Separate the People from the Problem: Emotion [ARR]



Annie's Reading Room

Last week, we reviewed some strategies to mitigate challenges that may be associated with perception when separating the people from the problem. This week we move onwards to emotion, an inevitable component of interacting with another human, but one that can make negotiation quite tricky.

Emotion
People often come to a negotiation realizing that the stakes are high and feeling threatened. As you probably already know first-hand, emotions on one side will generate emotions on the other.

First recognize and understand emotions, theirs, and yours. “In dealing with negotiators who represent organizations, it is easy to treat them as mere mouthpieces without emotions. It is important to remember that they too, like you, have personal feelings, fears, hopes, and dreams. Their careers may be at stake.” Assess why you and they are producing the expressed emotions.

Separate the People from the Problem:
Emotion
Pay attention to “core concerns.” Many emotions in negotiation are driven by a core set of five interests:
·         Autonomy: the desire to make your own choices and control your own fate
·         Appreciation: the desire to be recognized and valued
·         Affiliation: the desire to be an accepted member of some peer group
·         Role: the desire to have a meaningful purpose
·         Status: the desire to feel fairly seen and acknowledged.

Trampling on these interests tend to generate strong negative emotions.
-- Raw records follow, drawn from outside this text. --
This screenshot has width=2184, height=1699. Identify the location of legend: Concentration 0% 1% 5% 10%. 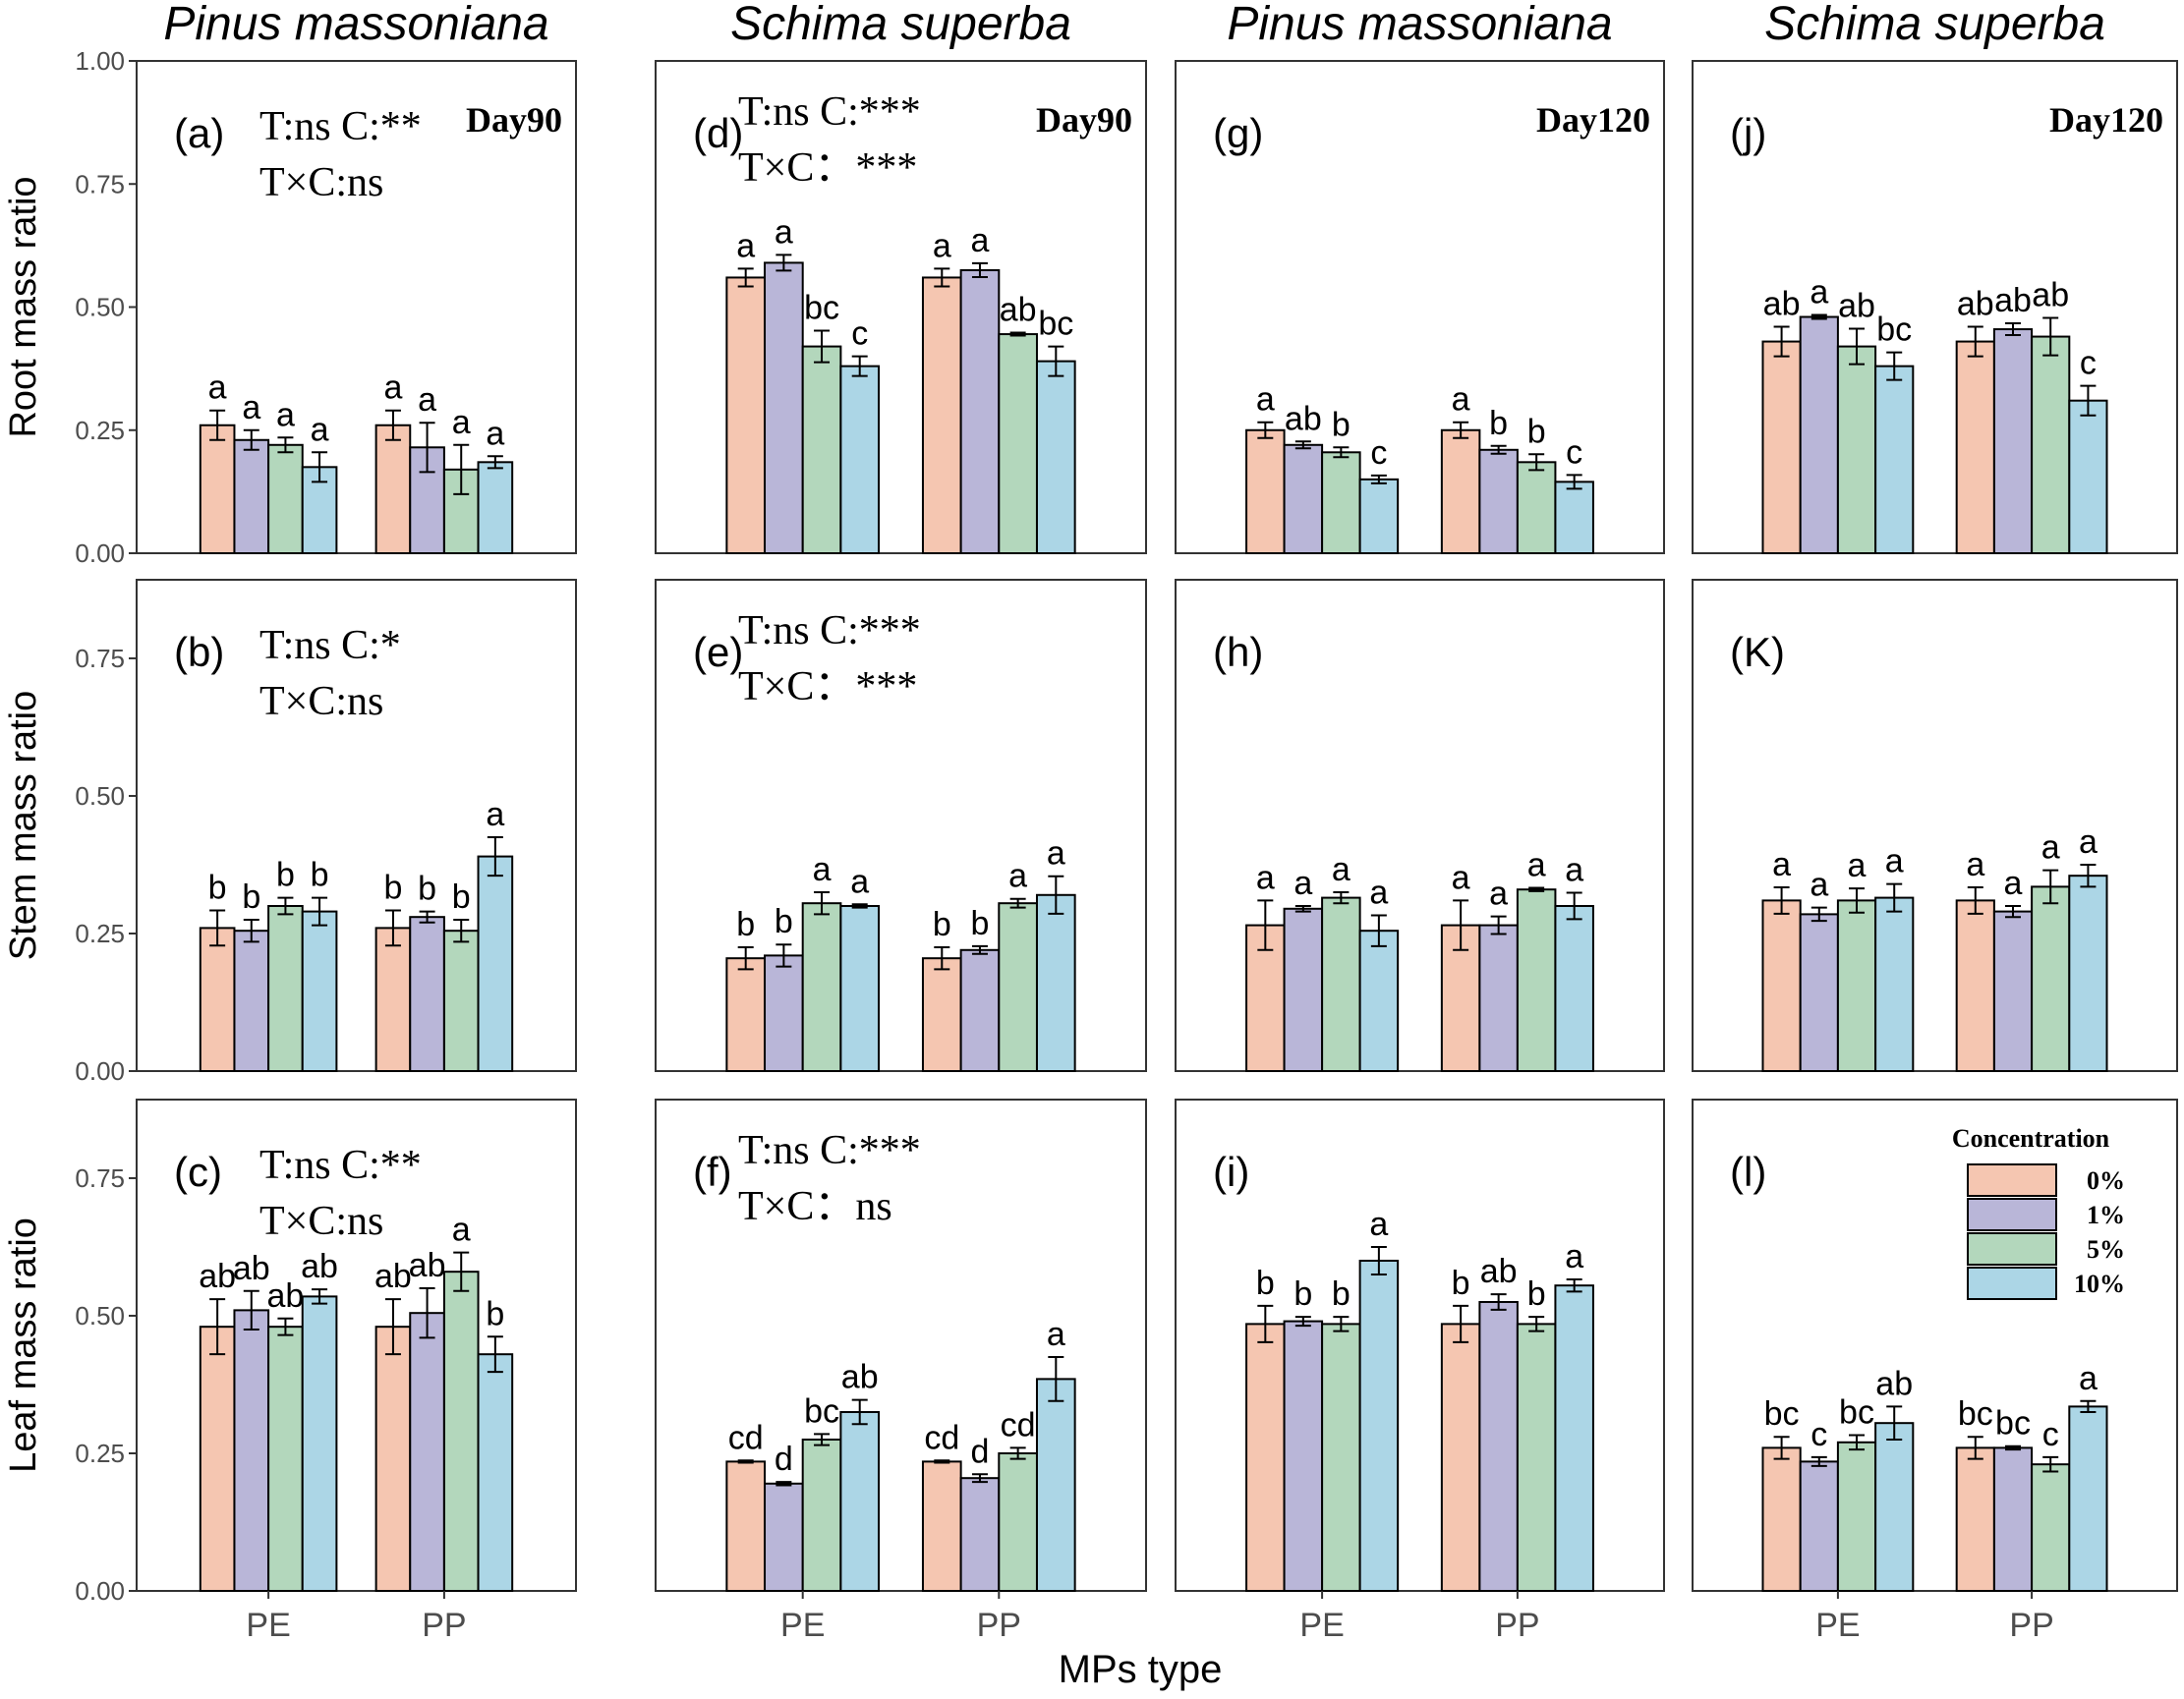
(2038, 1212).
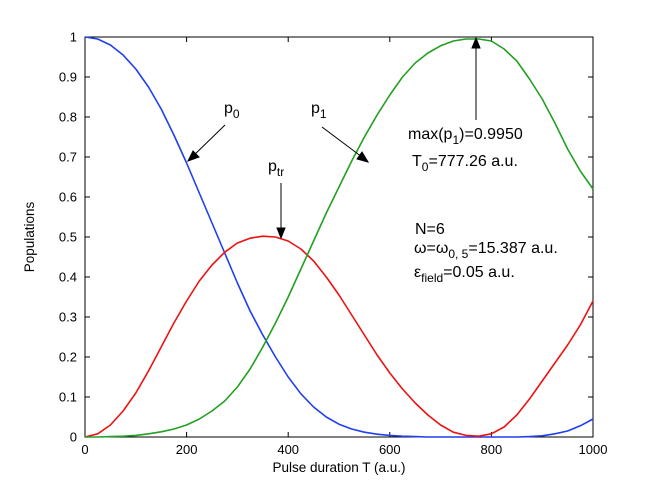 This screenshot has width=654, height=492. I want to click on x-tick-label: 800, so click(492, 450).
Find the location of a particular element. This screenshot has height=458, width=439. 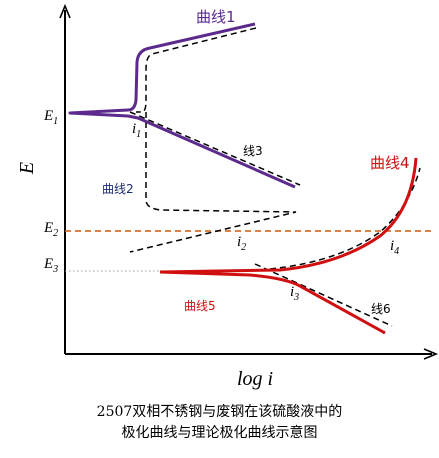

curve6-label: 线6 is located at coordinates (381, 309).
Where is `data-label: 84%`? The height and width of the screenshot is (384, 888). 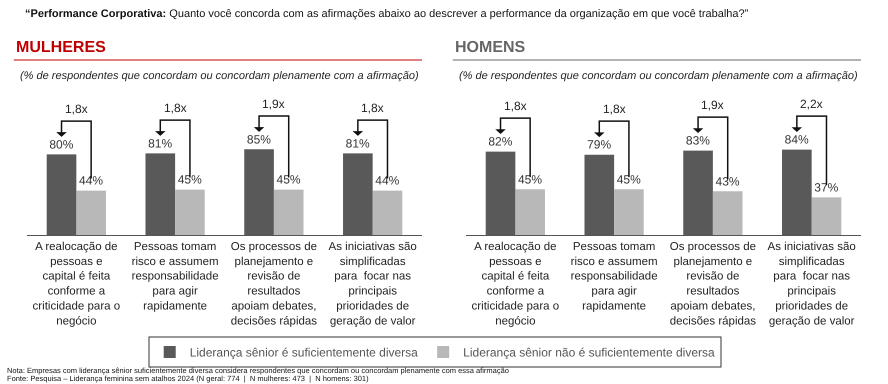 data-label: 84% is located at coordinates (797, 140).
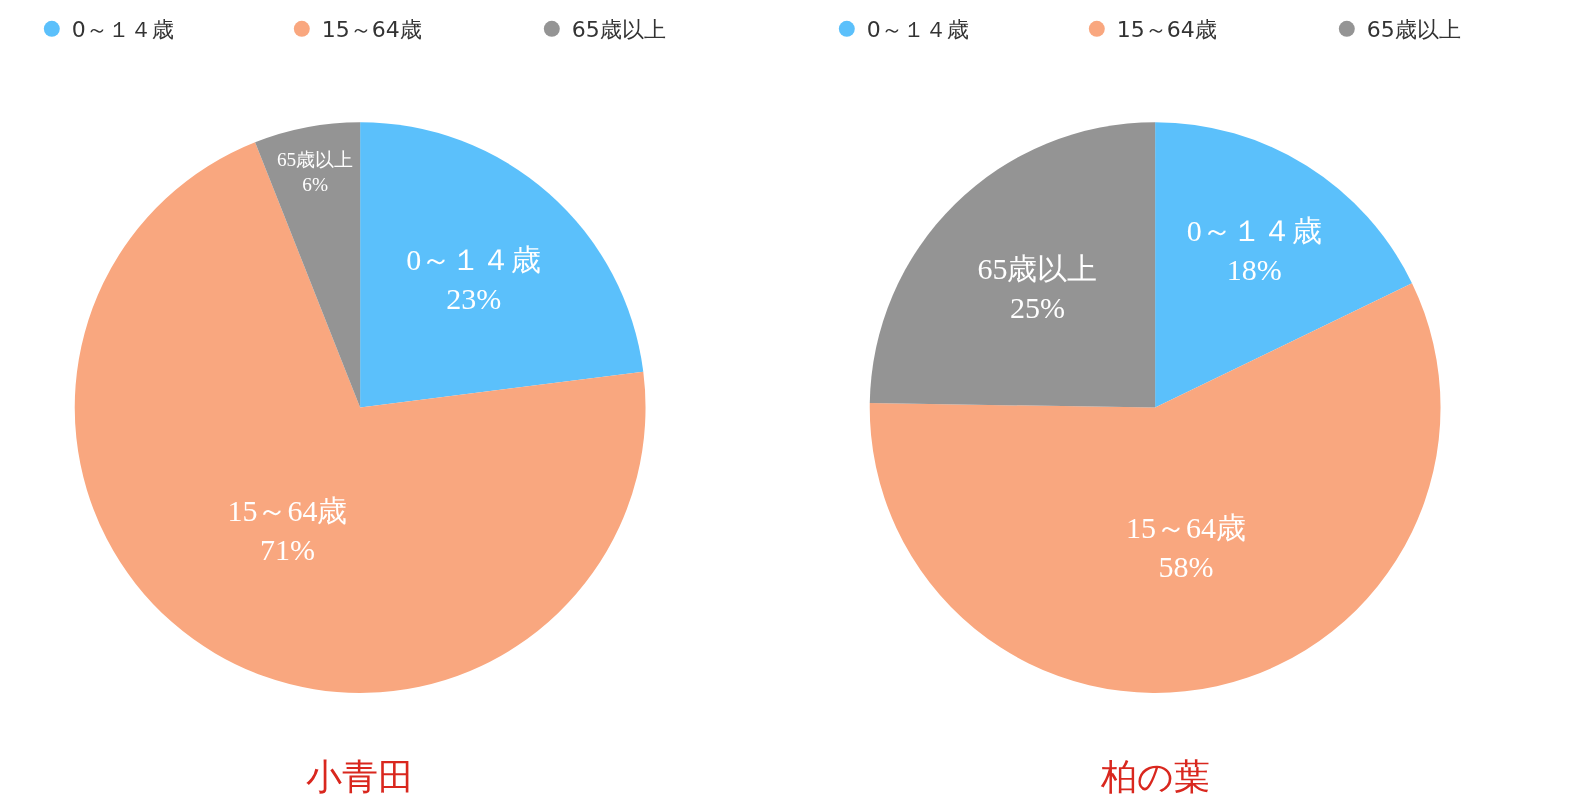 The image size is (1590, 807). I want to click on data-label: 18%, so click(1254, 269).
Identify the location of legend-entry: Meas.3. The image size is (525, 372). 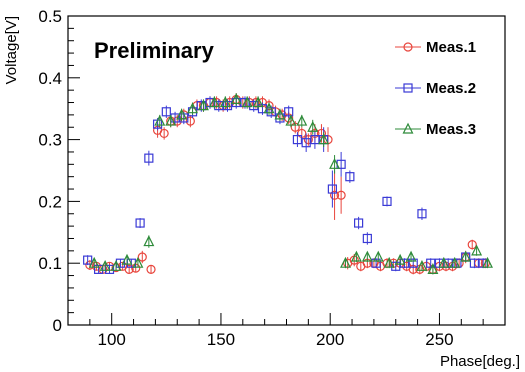
(436, 130).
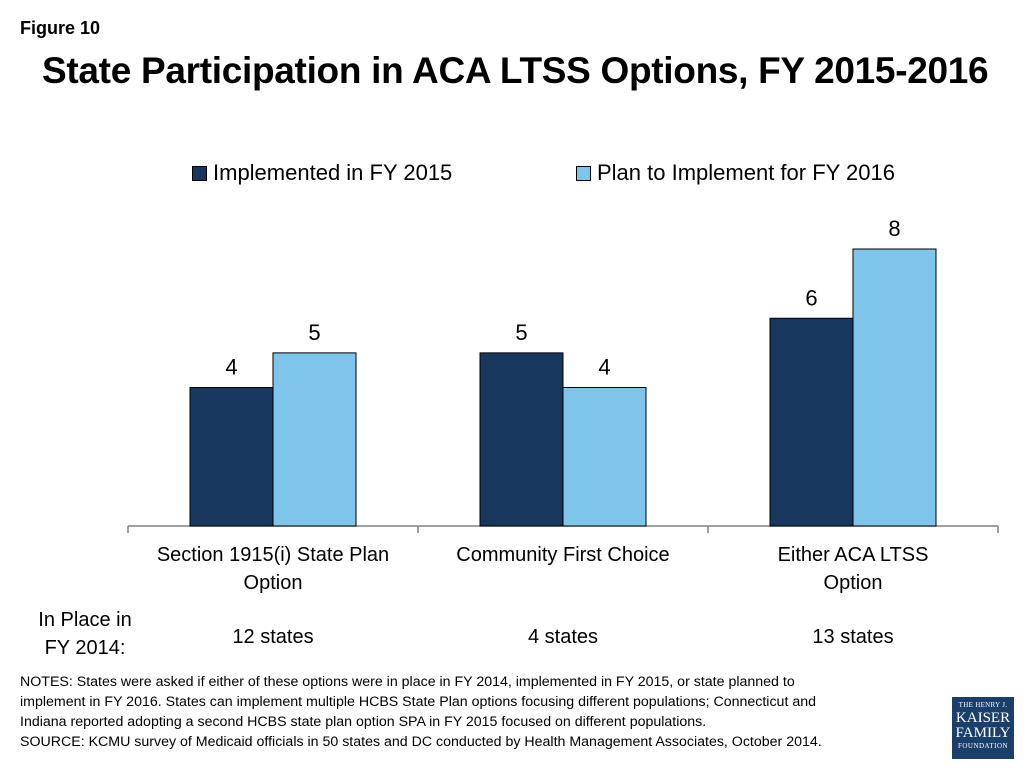  What do you see at coordinates (894, 228) in the screenshot?
I see `data-label-plan-either: 8` at bounding box center [894, 228].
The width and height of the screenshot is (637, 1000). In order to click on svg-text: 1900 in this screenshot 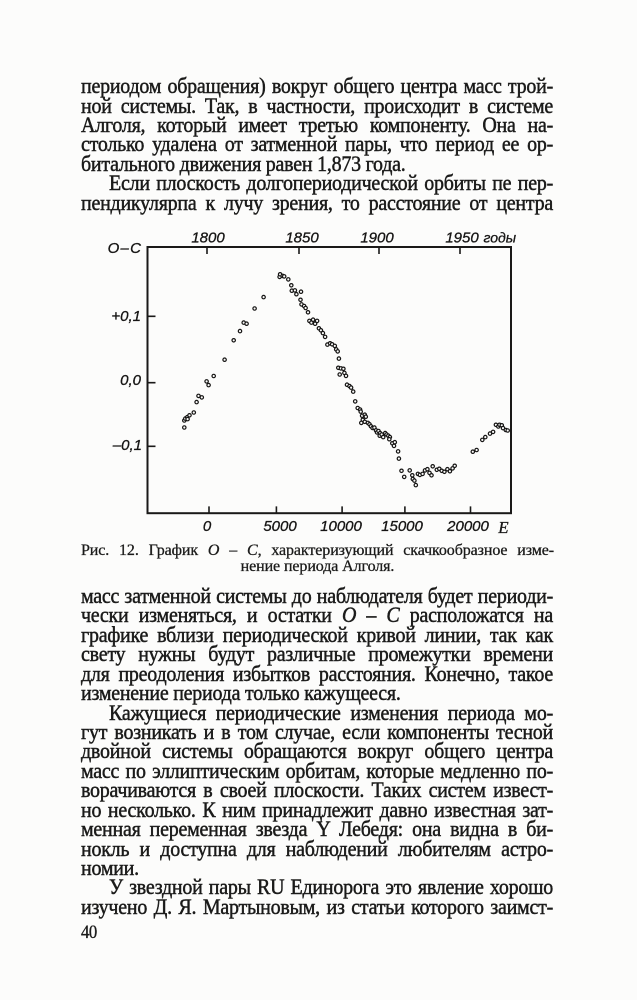, I will do `click(377, 238)`.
Attending to them can build rapport and a positive climate for problem-solving negotiation.

Consider the role of identity.
“If you feel that you have unexpectedly stepped on a land mine in your conversation, think about whether they might be experiencing a threat to their identity from something you have said. Similarly, if you find yourself feeling off-balance and emotional, ask yourself if your sense of identity feels threatened.”

Make emotions explicit and acknowledge them as legitimate
. “Freed from the burden of unexpressed emotions, people will become more likely to work on the problem.”

Allow the other side to let off steam
. Although challenging, the best strategy to adopt while the other side lets off steam is to listen quietly without responding to their attacks, and occasionally to ask the speaker to continue until he has spoken his last word. In this way, you offer little support to the inflammatory substance, give the speaker every encouragement to speak himself out, and leave little or no residue to fester.

Don’t react to emotional outbursts
. One approach that was used successfully during 1950’s steel industry labor negotiations, was that only one person could be mad at a time.

Use symbolic gestures
. A meal together, a small gift, a handshake, or an apology (even if you do not admit personal responsibility) can diffuse intense emotions.